At the same time, what should not be forgotten is that what goes hand in hand with Mildred is different faculties and disciplines updating – or in some cases formulating – their own research data policies. This has been recently undertaken at the Faculty of Arts by the dean Hanna Snellman. Since most of humanities data has not yet been digitized, it is only natural that currently there is no research data policy at the Faculty of Arts – all of these questions have come to us quite recently, although language technology, for example, with large digital datasets has been developing at the University of Helsinki for past fifty years or so. But there should be a research data policy for the humanities and there soon will be.

This gives us an opportunity to think what are the right kinds of infrastructures for different types of humanities data. Most of the relevant infrastructures exist already (or are being developed) – what is crucial is to use them in an efficient way. The idea is not that Mildred will replace the existing infrastructures – Mildred is not designed as one research data infrastructure to rule them all – but we need to deliberate what research data should be curated by the national archives, what by the National or University Library, what by Language Bank of Finland, what by Mildred and so forth. As the humanities scholars come in all shapes and sizes, so does our data (also in different forms, for example, as sand from Egypt). Forming a research data policy is therefore crucial for humanities scholars and it will crucially help us in the questions of open science in the future. Let me underline that this is from my perspective certainly a process where Mildred is useful.

######

■ Required task: Please resume the passage on a research data policy for the humanities, carrying it on from its last sentence. The material isn't needed here.

■ Material:
######

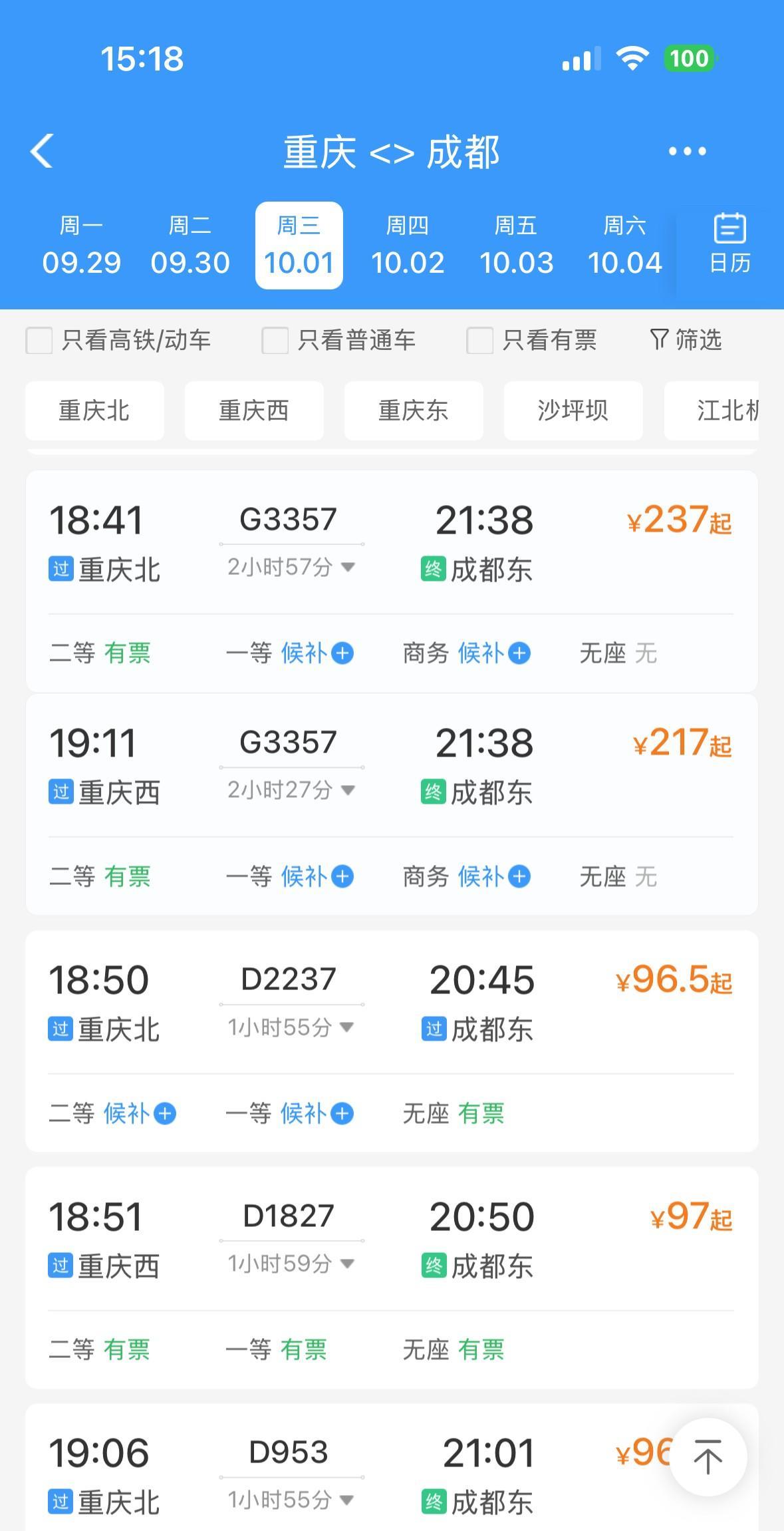This screenshot has height=1531, width=784.
Task: Check the 只看高铁/动车 checkbox
Action: pos(39,341)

######

■ Output of the task:
The ethos of Mildred, as I have understood it, is to engage as many real life projects (with real research data needs) as possible. This is also the obvious reason why these user groups have been formed. I know that the Mildred people have done their best to spread the word about the project and that it is possible to get involved in shaping it, but unfortunately it is remarkably hard to get the word through at the University level, at least through Flamma. I would encourage you that if you know that someone should be involved with Mildred, to get in touch with Ville Tenhunen or Eeva Nyrövaara and I am sure that they do their best to accommodate their needs as well.

One part of Mildred is (along with research data policies in different fields) to negotiate the different roles of various different existing research data infrastructures (both national and international). Collaboration with ATT, national data committee, other universities, repositories, libraries etc. is crucial. Luckily this is something that the project managers of Mildred are handling.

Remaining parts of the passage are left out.